Written by Sue Arbuthnot and Richard Wilhelm
When we began filming Dryland, we hoped to craft a short, lighthearted profile of an extreme agri-tourism sport set in the vast, dryland wheat country of Eastern Washington—a combine demolition derby! But this curious feat of “header-to-header combat, high on the fruited plain,” soon revealed an underlying, unsettling tale of American family farms and rural communities struggling to survive in the 21st Century. With advancing technology, uncertain global economics, and looming climate change, the dryland wheat farms in this region seemed marginal despite local farmers’ passion to stay on the land—and we felt compelled to see how these trends would unfold, and if the film’s main character, Josh Knodel, would have to leave his farm.
Over the next ten years, we visited Lind, where Josh and best friend Matt, worked to maintain the legacy of their families’ fourth-generation farms. With the average age of farmers now nearing 60, and with only 1 % of Americans now farming, the hopes seemed slim at best. But each year, Josh, Matt, and the 450 residents of this tiny community rally for one day, taking hulking, out-of-retirement harvesters into the arena to collect money for the town and raise awareness of the importance of local agriculture. Ironically, new combines—more efficient and expensive than a house—reduce the need for labor, and prevent many who’d like to farm from getting a start here. The combine derby takes colorful aim at this paradox, while celebrating this unique slice of rural American culture.

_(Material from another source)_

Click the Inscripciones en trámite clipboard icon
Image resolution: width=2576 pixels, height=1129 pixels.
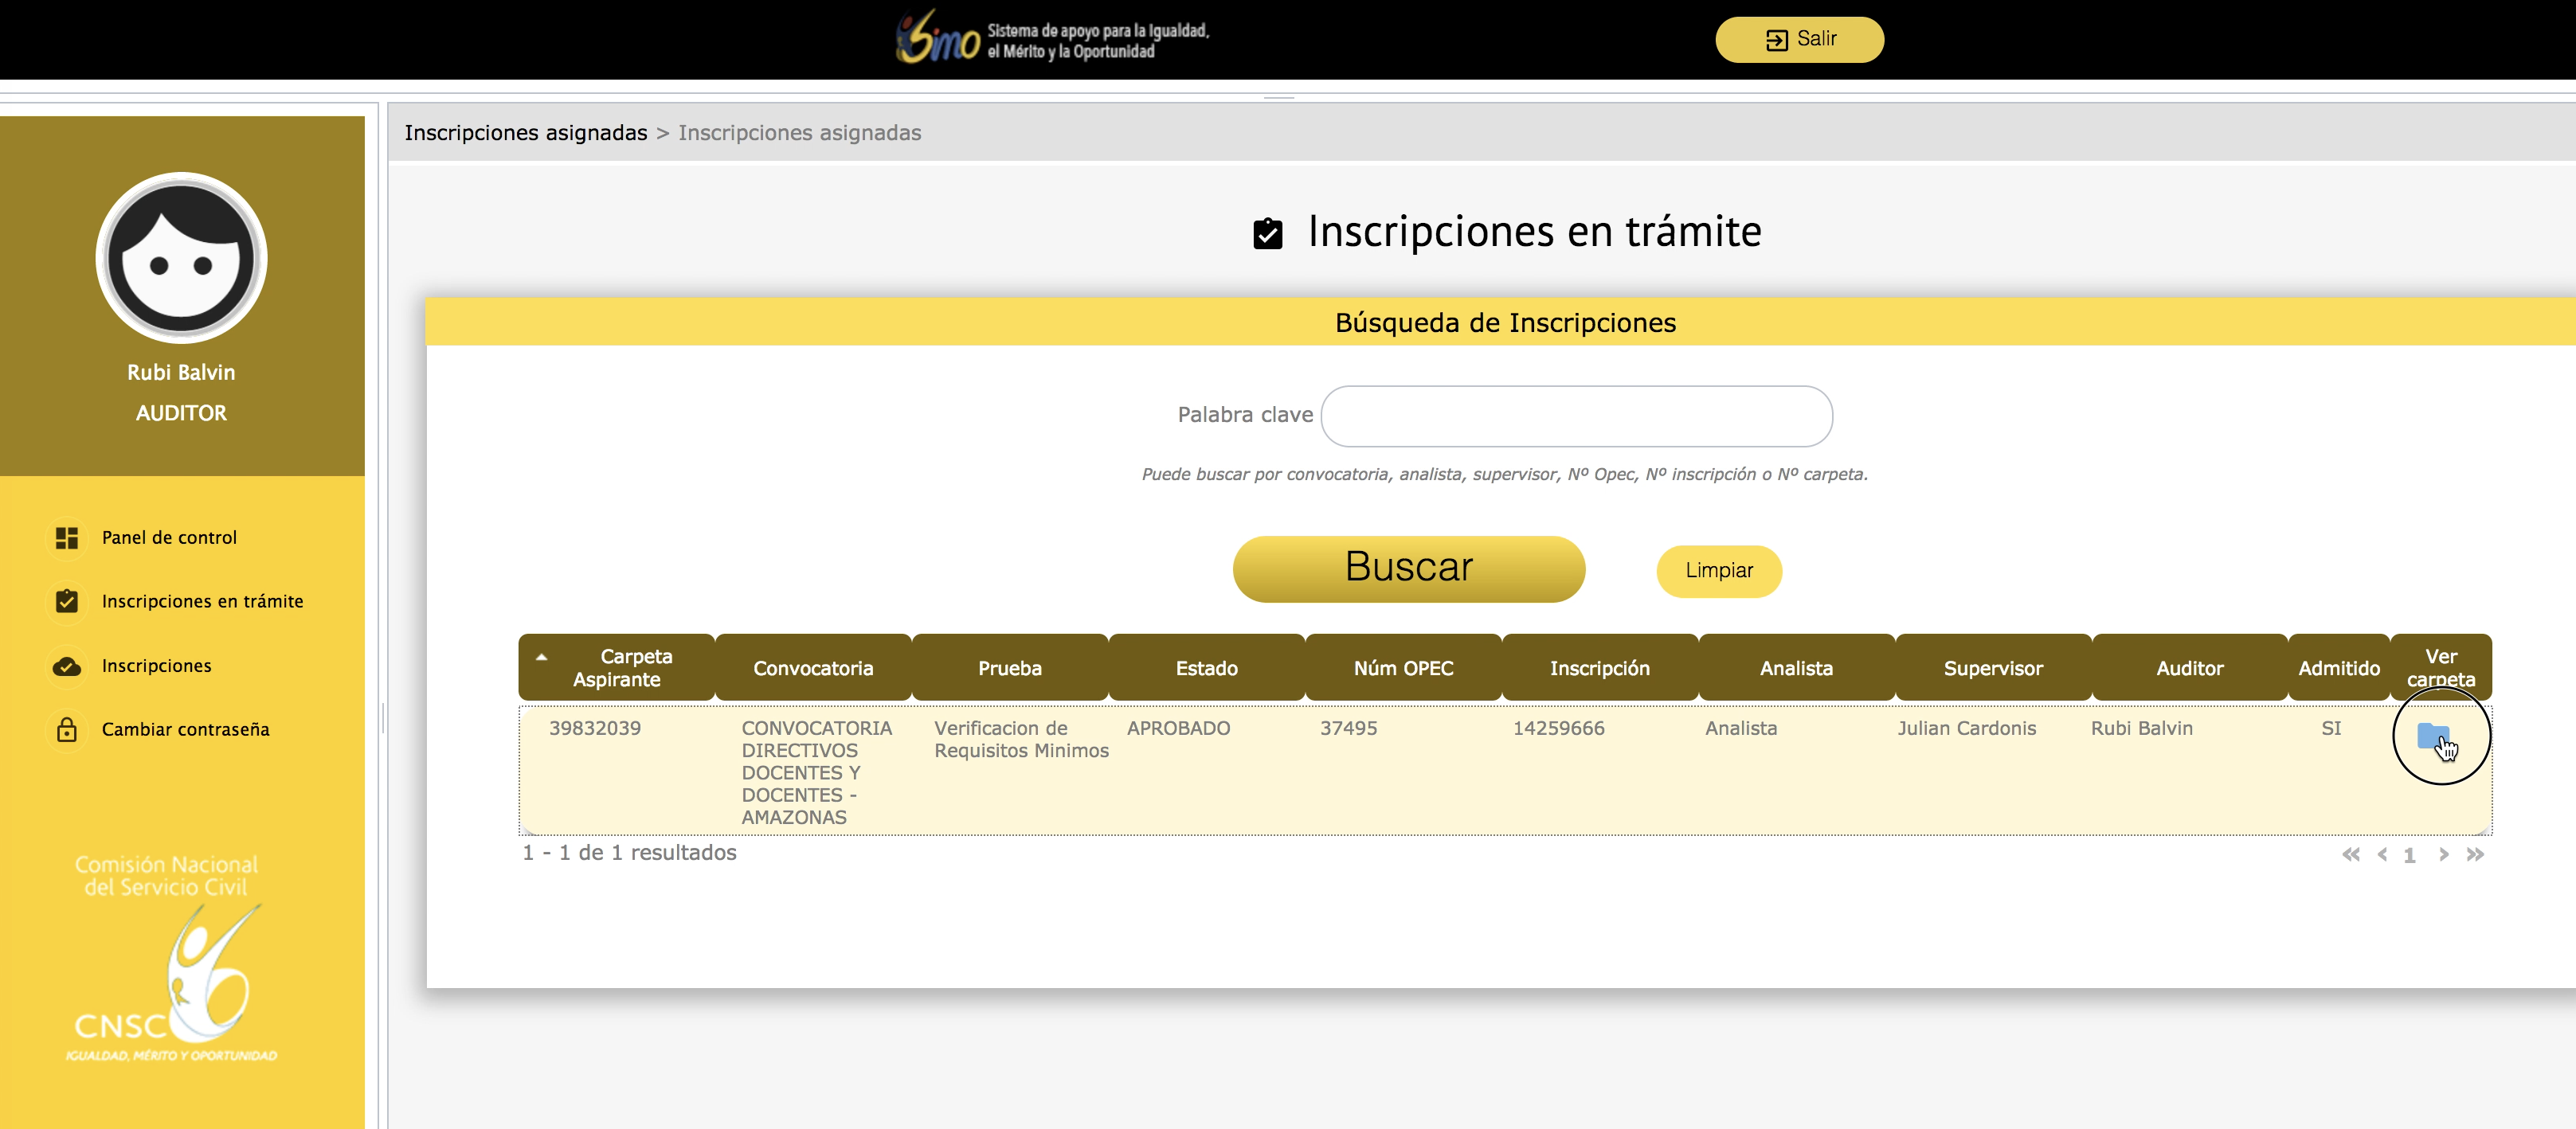pyautogui.click(x=67, y=601)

We developed an enduring bond with the families of Lind and with the undulating, green-to-golden swaths of wheat, occasionally broken by the angular lift of a grain elevator, a barn, a church steeple. We share the dream of sustainable agriculture and resilient, thriving rural communities, from which we all learn and gain. The Lind Combine Derby is a glimpse into the way American rural populations are transforming struggle into hope and fighting to preserve a part of our collective heritage.